Dire que Nylander déteste être en train de faire le pied de grue avec un groupe d’intervention étranger à la lisière d’une forêt du nord de l’Allemagne en attendant de savoir si Kristine Hartung se trouve à l’intérieur de la petite maison en bois devant laquelle ils sont en planque serait un euphémisme.
La situation lui a quelque peu échappé, et ce, depuis vendredi dernier, jour où on était venu lui tirer le tapis sous les pieds. Qui plus est, il avait dû supporter cette humiliation devant les caméras de télévision. Par l’intermédiaire d’une chargée de communication, celle-là même qu’il avait eu l’intention de sauter dans une chambre d’hôtel, la direction de la police l’avait obligé à faire amende honorable et à reconnaître son erreur, face au rebondissement inattendu dans l’enquête qu’il avait un peu hâtivement classée. Bien entendu, il avait également été contraint de rendre à César ce qui lui appartenait, en félicitant publiquement Hess et Thulin de l’avoir définitivement résolue.
Nylander ne pouvait s’empêcher de songer que si son supérieur lui avait coupé les couilles et les avait épinglées sur la façade de l’hôtel de police, l’effet aurait été le même. Mais il avait fait ce qu’on lui demandait, après quoi il avait supervisé le travail de ses propres inspecteurs et experts chargés de creuser dans les rares possessions terrestres laissées par Simon Genz, dans l’espoir de trouver des traces de la fille Hartung, une autre affaire que Nylander avait définitivement enterrée devant les caméras de télévision quelques jours auparavant.
Le commissaire a donc de bonnes raisons d’avoir l’impression d’être dans la merde jusqu’au cou, ce qui ne l’a pas empêché de venir jusqu’ici, à bord de l’une des trois voitures parties de l’hôtel de police de Copenhague, très tôt ce matin. Dans un instant, le suspense sera terminé, et de deux choses l’une : soit ce sera la curée, soit Kristine Hartung ne sera pas dans cette maison, ce qui limiterait les dégâts en ce qui le concerne.
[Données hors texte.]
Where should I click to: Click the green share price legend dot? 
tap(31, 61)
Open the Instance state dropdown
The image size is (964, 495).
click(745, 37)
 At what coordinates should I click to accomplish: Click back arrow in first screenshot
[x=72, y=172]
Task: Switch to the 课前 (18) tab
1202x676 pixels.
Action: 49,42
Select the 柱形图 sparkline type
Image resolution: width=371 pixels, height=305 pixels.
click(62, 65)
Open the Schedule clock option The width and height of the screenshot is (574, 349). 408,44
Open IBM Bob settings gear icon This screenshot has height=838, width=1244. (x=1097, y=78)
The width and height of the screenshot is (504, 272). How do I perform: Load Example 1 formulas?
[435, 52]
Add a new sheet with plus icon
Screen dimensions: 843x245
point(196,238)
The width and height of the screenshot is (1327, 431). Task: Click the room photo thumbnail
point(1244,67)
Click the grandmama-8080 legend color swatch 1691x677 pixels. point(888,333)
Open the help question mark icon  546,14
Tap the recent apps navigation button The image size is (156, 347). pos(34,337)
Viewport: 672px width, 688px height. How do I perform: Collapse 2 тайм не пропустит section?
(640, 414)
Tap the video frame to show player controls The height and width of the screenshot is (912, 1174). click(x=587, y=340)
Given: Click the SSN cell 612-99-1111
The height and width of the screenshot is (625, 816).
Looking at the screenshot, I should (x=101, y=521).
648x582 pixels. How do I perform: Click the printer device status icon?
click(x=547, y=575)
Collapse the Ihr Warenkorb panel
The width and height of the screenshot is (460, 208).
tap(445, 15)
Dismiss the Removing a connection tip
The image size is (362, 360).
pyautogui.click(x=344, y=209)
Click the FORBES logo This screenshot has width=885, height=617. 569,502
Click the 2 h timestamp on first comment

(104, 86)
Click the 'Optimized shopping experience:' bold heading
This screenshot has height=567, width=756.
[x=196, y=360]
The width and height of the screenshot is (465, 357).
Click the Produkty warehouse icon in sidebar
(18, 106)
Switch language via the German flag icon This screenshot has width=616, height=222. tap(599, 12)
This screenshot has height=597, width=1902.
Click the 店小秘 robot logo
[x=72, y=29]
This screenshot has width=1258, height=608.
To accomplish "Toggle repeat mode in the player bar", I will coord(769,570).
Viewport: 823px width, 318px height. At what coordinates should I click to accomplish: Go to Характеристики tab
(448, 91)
Son affaire resterait un mystère sur lequel il pourrait continuer de broder un peu devant la presse. Mais si Kristine Hartung est dans la maison, il peut se préparer à vivre un enfer. À moins de refiler la patate chaude en expliquant que ses erreurs sont entièrement dues au fait que quelqu’un, c’est-à-dire quelqu’un d’autre que lui, avait commis l’impardonnable erreur d’engager un psychopathe tel que Genz pour occuper un poste aussi important.
Le commando allemand a encerclé la maison, et les hommes commencent leur progression en binômes. Soudain, ils s’arrêtent. La porte d’entrée s’ouvre, et une petite silhouette sort de la maison en courant. Nylander la suit des yeux. Elle arrive au milieu de la pelouse humide de rosée dans le jardin mal entretenu et s’arrête, étonnée. Elle les regarde.
Tout le monde est comme pétrifié. Ses traits sont différents. Elle a grandi et son regard est devenu sombre et sauvage. Mais Nylander a observé sa photo si souvent qu’il la reconnaît aussitôt.